VivaGel® for Bacterial Vaginosis

VivaGel® BV is available for sale under the brand names Betafem® BV Gel (UK), Betadine BVTM (Europe), BetadineTM BV Gel (Asia) and Fleurstat BVgel (Australia & New Zealand).

VivaGel® has been developed for the treatment of BV and prevention of recurrent bacterial vaginosis (BV).  BV is caused by an imbalance of the normal vaginal bacterial microflora, with healthy bacteria (e.g. Lactobacillus species) being depleted and harmful bacteria (e.g. Gardnerella vaginalis) overly abundant.

VivaGel® formulated as a mucoadhesive gel (VivaGel® BV) has been approved for marketing in the European Union as a 7-day therapy for treatment and prevention of BV including its symptoms.  VivaGel® BV has been shown to have efficacy for treatment of BV in a Phase 2 clinical study and was shown to achieve statistically significant cure of the signs and symptoms of BV at the end of treatment in two Phase 3 studies. 

Phase 3 trials of VivaGel® BV for the prevention of recurrent BV achieved their primary objective demonstrating statistically significant superiority compared to placebo in preventing the recurrence of BV.

The phase 3 trial results for both the treatment of BV (2012) and the prevention of recurrent BV (2017) strongly support marketing applications for VivaGel® BV to the US FDA and other regulators. The New Drug Application (NDA) for VivaGel® BV was submitted to the FDA under Fast Track status. 

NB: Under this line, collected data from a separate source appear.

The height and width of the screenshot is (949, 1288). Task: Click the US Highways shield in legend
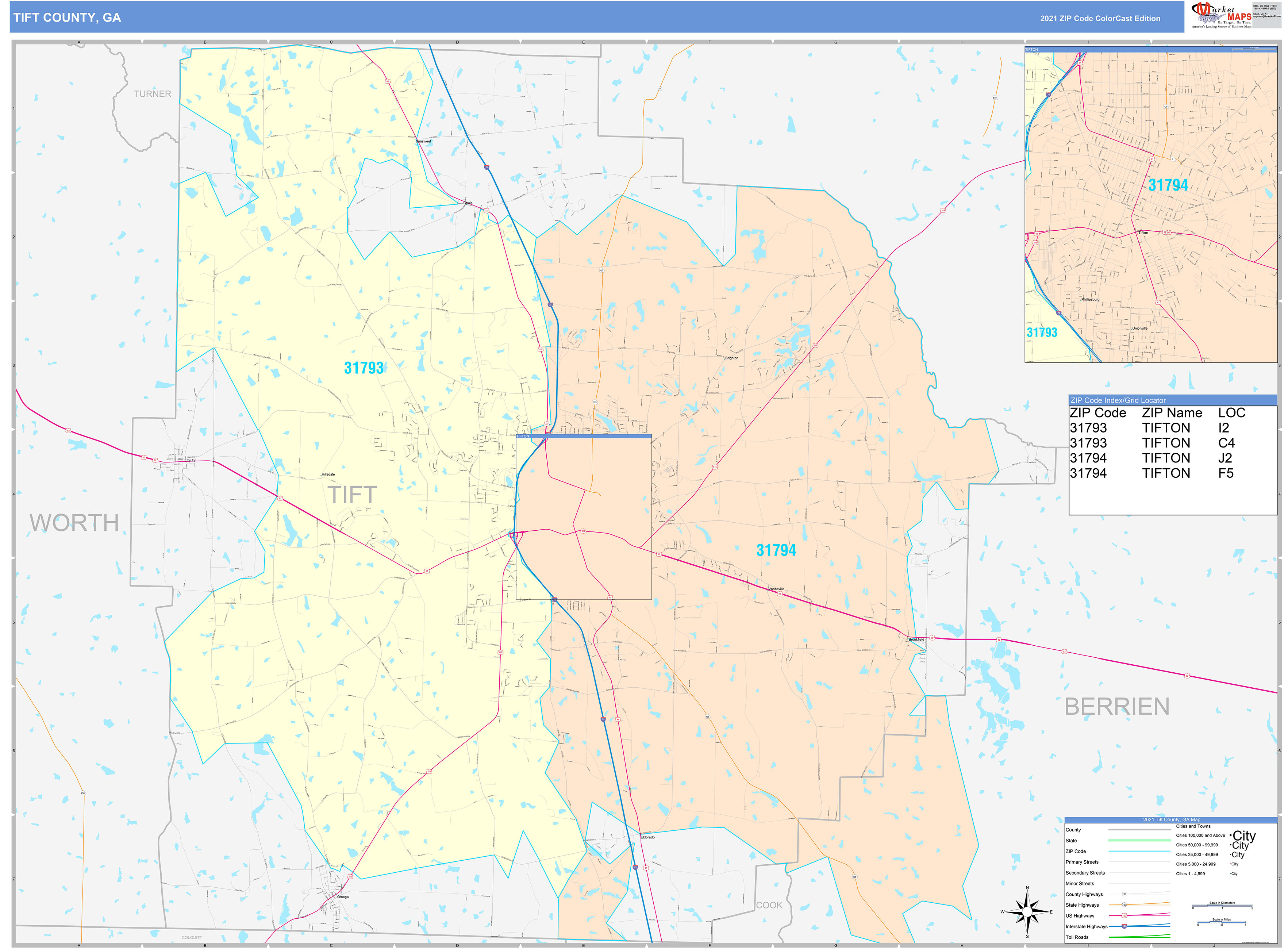tap(1124, 915)

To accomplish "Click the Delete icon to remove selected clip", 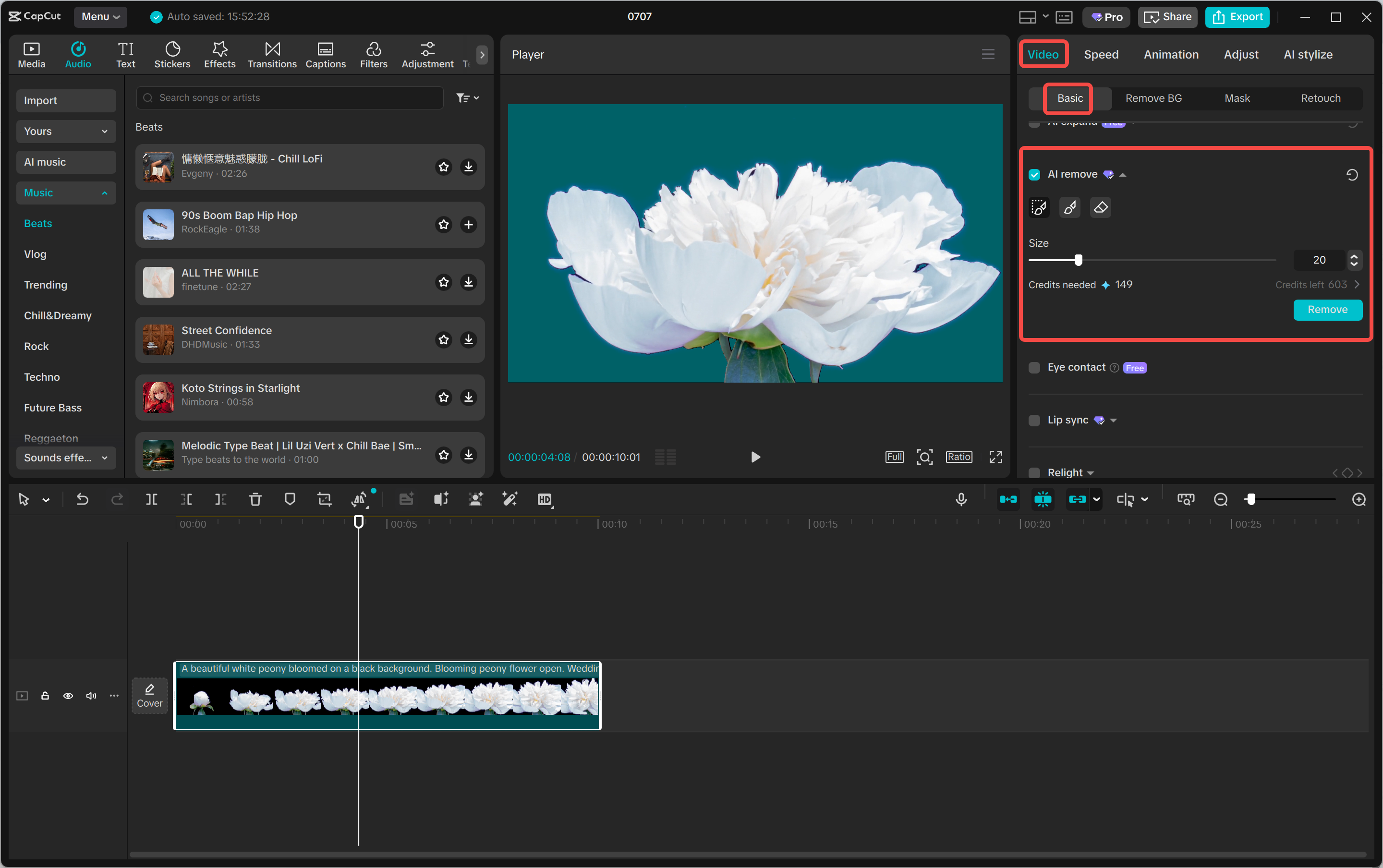I will click(255, 499).
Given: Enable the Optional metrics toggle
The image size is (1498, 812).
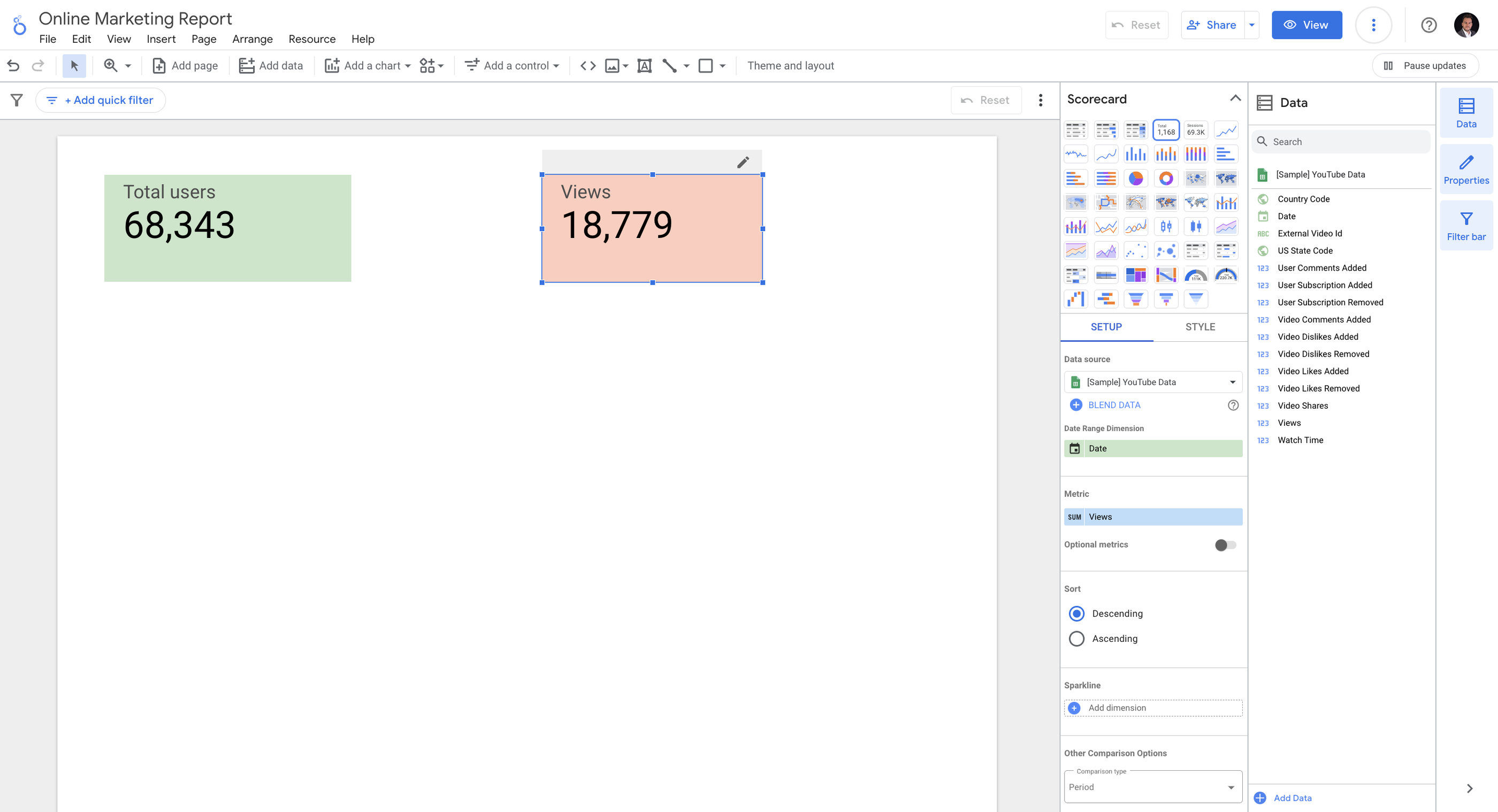Looking at the screenshot, I should 1224,545.
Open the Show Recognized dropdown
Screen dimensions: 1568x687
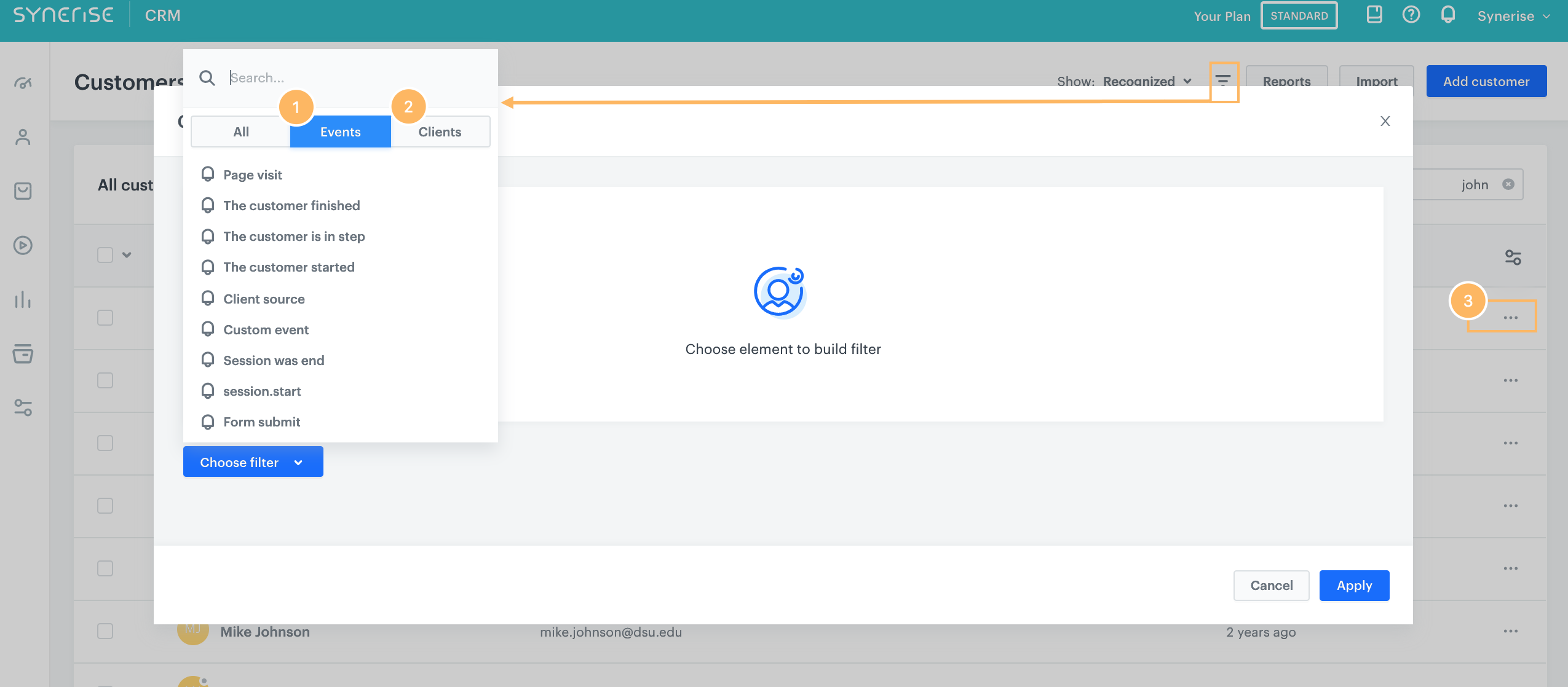pos(1147,80)
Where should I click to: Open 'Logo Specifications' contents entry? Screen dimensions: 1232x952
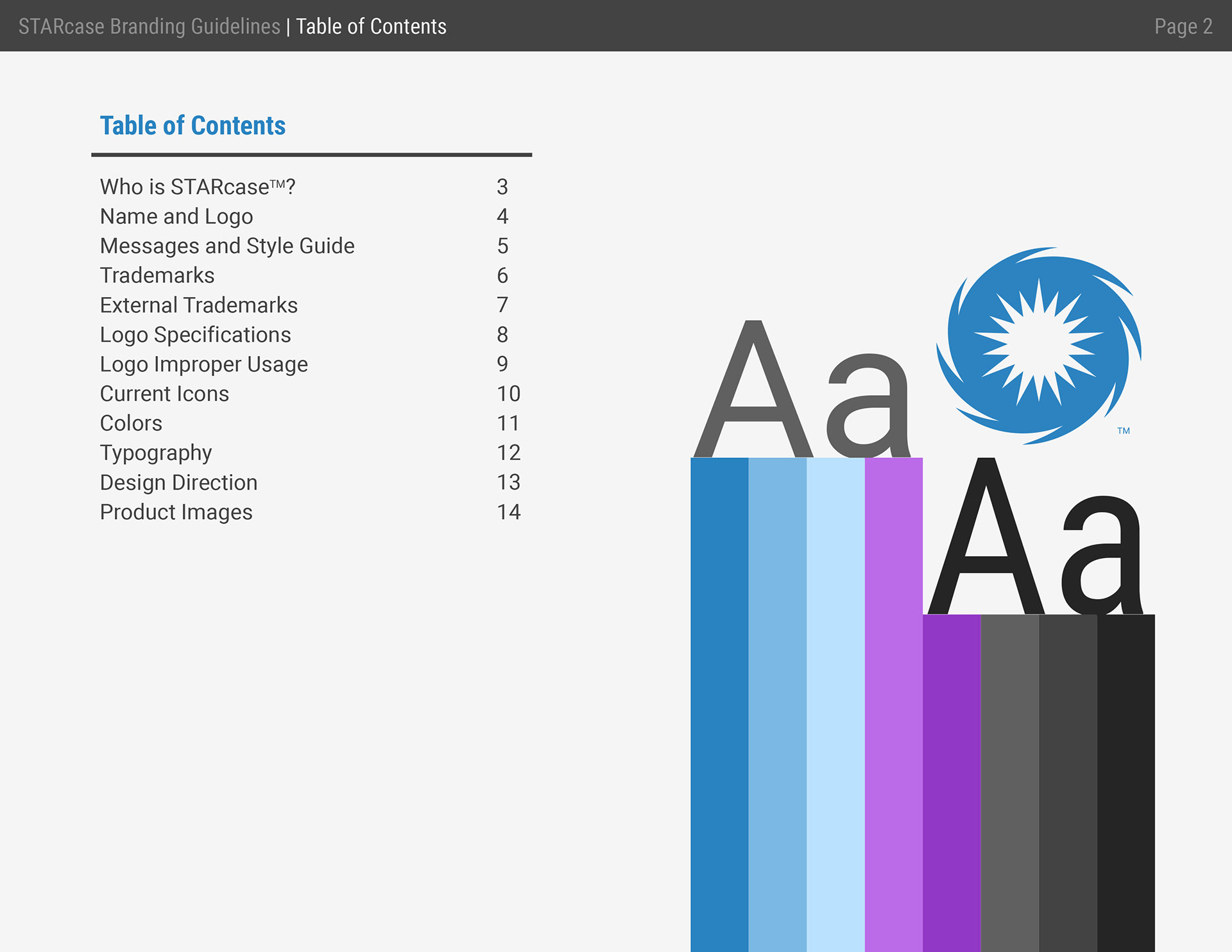point(195,334)
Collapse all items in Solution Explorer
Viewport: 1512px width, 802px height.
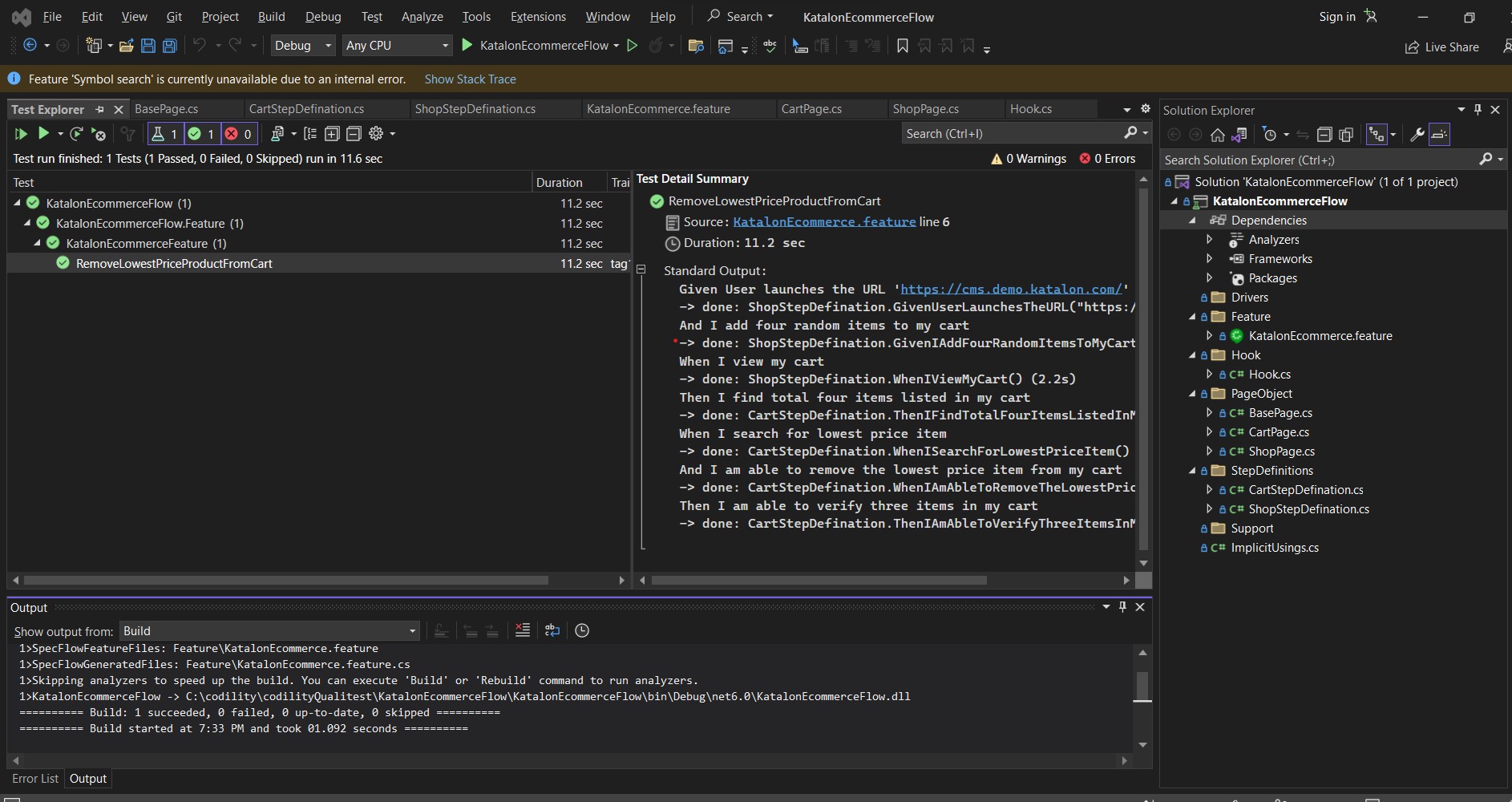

The current market for the management of BV and associated symptoms is estimated to be in excess of US$750 million globally, with significant areas of unmet need for BV sufferers. Starpharma’s modelling suggests the addressable global market for prevention of recurrence of BV is potentially in excess of US$1 billion.

Throughout the world, BV is the most common vaginal infection. For example, in the US, an estimated 21 million women aged 14-49 years (approximately 29%) are infected with BV. BV leads to symptoms including abnormal vaginal discharge and odour that are unpleasant and disrupt and interfere with a woman’s relationships and general quality of life.

It is commonly recognised that the existing therapeutic options for BV are inadequate because of low cure rates, high rates of recurrence, potentially severe systemic adverse effects and, for some products, incompatibility with alcohol consumption or condoms. Existing antibiotic approaches are not considered suitable for long-term maintenance therapy.